»»

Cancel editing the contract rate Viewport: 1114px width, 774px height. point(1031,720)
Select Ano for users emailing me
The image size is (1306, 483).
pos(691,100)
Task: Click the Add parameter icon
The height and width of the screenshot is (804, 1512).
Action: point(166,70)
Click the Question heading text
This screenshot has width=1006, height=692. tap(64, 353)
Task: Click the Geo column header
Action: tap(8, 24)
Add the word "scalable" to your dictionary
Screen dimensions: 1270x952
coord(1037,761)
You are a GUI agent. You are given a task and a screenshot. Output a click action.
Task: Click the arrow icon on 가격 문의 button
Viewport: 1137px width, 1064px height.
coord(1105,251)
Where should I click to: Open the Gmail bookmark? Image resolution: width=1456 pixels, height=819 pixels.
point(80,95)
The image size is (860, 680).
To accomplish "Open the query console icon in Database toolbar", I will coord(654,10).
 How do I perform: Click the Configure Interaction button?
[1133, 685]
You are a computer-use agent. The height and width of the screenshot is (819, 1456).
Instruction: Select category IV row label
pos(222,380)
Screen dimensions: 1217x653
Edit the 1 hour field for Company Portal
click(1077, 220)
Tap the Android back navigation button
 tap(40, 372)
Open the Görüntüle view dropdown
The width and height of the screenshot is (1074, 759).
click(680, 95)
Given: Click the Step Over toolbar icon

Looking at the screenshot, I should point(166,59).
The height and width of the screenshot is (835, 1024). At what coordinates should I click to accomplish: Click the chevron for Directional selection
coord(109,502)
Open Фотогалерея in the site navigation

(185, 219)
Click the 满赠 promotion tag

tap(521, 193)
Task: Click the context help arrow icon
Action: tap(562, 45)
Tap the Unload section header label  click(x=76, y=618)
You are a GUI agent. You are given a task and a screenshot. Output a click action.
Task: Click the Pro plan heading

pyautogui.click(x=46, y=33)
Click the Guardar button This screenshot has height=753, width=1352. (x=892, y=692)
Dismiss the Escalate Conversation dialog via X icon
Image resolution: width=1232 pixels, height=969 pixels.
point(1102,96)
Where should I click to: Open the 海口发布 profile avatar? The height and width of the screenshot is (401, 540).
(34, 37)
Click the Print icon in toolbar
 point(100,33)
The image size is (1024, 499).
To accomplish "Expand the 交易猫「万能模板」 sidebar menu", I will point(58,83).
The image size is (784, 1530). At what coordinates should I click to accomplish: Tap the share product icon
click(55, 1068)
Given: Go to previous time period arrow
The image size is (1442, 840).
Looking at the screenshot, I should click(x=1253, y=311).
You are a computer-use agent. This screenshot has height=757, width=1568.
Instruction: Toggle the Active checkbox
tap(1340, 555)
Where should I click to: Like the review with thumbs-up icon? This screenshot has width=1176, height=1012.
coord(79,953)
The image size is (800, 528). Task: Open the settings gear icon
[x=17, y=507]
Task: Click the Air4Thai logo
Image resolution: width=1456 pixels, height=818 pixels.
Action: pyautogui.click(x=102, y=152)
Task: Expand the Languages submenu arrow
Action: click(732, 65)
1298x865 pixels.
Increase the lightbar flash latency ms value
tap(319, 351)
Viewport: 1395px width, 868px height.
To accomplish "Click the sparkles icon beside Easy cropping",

««

STATED PROBLEM: Please rename "Viewport" to "Window size" everywhere it occurs in the entries above, and reproduce all the entries with nothing else changed.

TASK ANSWER:
Cancel editing the contract rate Window size: 1114px width, 774px height. point(1031,720)
Select Ano for users emailing me
The image size is (1306, 483).
pos(691,100)
Task: Click the Add parameter icon
The height and width of the screenshot is (804, 1512).
Action: point(166,70)
Click the Question heading text
This screenshot has width=1006, height=692. tap(64, 353)
Task: Click the Geo column header
Action: tap(8, 24)
Add the word "scalable" to your dictionary
Screen dimensions: 1270x952
coord(1037,761)
You are a GUI agent. You are given a task and a screenshot. Output a click action.
Task: Click the arrow icon on 가격 문의 button
Window size: 1137px width, 1064px height.
coord(1105,251)
Where should I click to: Open the Gmail bookmark? Image resolution: width=1456 pixels, height=819 pixels.
point(80,95)
The image size is (860, 680).
To accomplish "Open the query console icon in Database toolbar", I will coord(654,10).
 How do I perform: Click the Configure Interaction button?
[1133, 685]
You are a computer-use agent. The height and width of the screenshot is (819, 1456).
Instruction: Select category IV row label
pos(222,380)
Screen dimensions: 1217x653
Edit the 1 hour field for Company Portal
click(1077, 220)
Tap the Android back navigation button
 tap(40, 372)
Open the Görüntüle view dropdown
The width and height of the screenshot is (1074, 759).
click(680, 95)
Given: Click the Step Over toolbar icon

Looking at the screenshot, I should point(166,59).
The height and width of the screenshot is (835, 1024). At what coordinates should I click to accomplish: Click the chevron for Directional selection
coord(109,502)
Open Фотогалерея in the site navigation

(185, 219)
Click the 满赠 promotion tag

tap(521, 193)
Task: Click the context help arrow icon
Action: tap(562, 45)
Tap the Unload section header label  click(x=76, y=618)
You are a GUI agent. You are given a task and a screenshot. Output a click action.
Task: Click the Pro plan heading

pyautogui.click(x=46, y=33)
Click the Guardar button This screenshot has height=753, width=1352. (x=892, y=692)
Dismiss the Escalate Conversation dialog via X icon
Image resolution: width=1232 pixels, height=969 pixels.
point(1102,96)
Where should I click to: Open the 海口发布 profile avatar? The height and width of the screenshot is (401, 540).
(34, 37)
Click the Print icon in toolbar
 point(100,33)
The image size is (1024, 499).
To accomplish "Expand the 交易猫「万能模板」 sidebar menu", I will point(58,83).
The image size is (784, 1530). At what coordinates should I click to accomplish: Tap the share product icon
click(55, 1068)
Given: Go to previous time period arrow
The image size is (1442, 840).
Looking at the screenshot, I should click(x=1253, y=311).
You are a computer-use agent. This screenshot has height=757, width=1568.
Instruction: Toggle the Active checkbox
tap(1340, 555)
Where should I click to: Like the review with thumbs-up icon? This screenshot has width=1176, height=1012.
coord(79,953)
The image size is (800, 528). Task: Open the settings gear icon
[x=17, y=507]
Task: Click the Air4Thai logo
Image resolution: width=1456 pixels, height=818 pixels.
Action: pyautogui.click(x=102, y=152)
Task: Expand the Languages submenu arrow
Action: click(732, 65)
1298x865 pixels.
Increase the lightbar flash latency ms value
tap(319, 351)
Window size: 1395px width, 868px height.
To accomplish "Click the sparkles icon beside Easy cropping",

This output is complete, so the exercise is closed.